§ **HOW TO COMPLETE THIS TASK**
Leaving out all pictures, retype the records exactly.
====== DATA FOR THIS EXERCISE
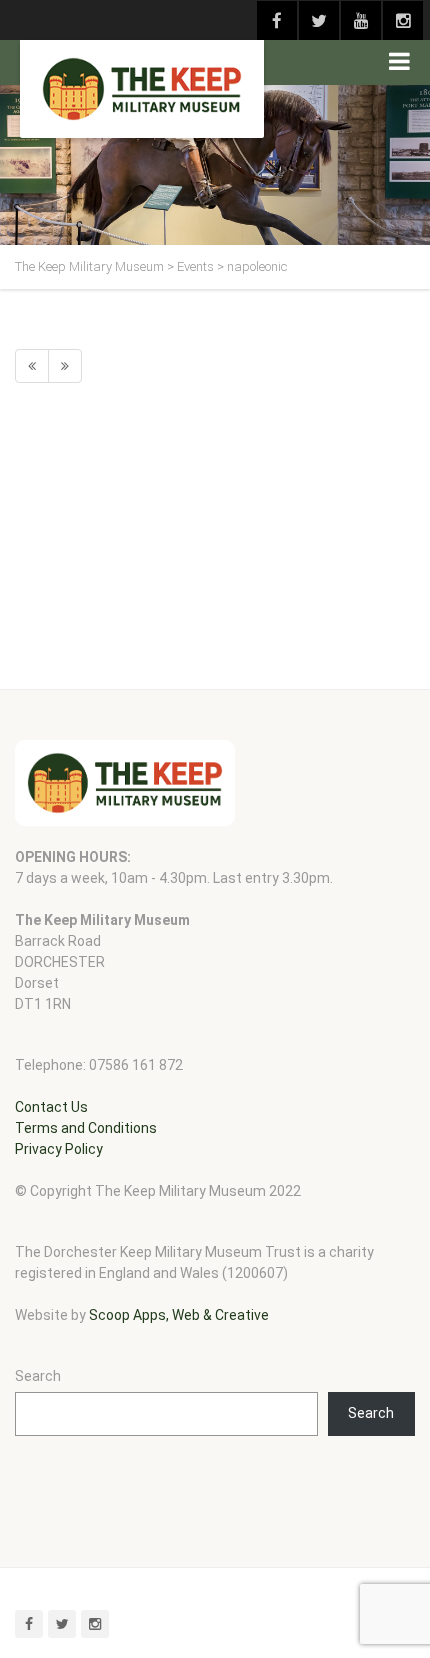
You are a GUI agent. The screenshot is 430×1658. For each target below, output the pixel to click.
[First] (32, 366)
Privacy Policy (59, 1149)
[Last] (65, 366)
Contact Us (51, 1107)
============
§ **REPLY TO THE EXERCISE**
You are a GUI agent. The screenshot is 430×1658. For each target below, output the pixel to click.
[First] (32, 366)
Privacy Policy (59, 1149)
[Last] (65, 366)
Contact Us (51, 1107)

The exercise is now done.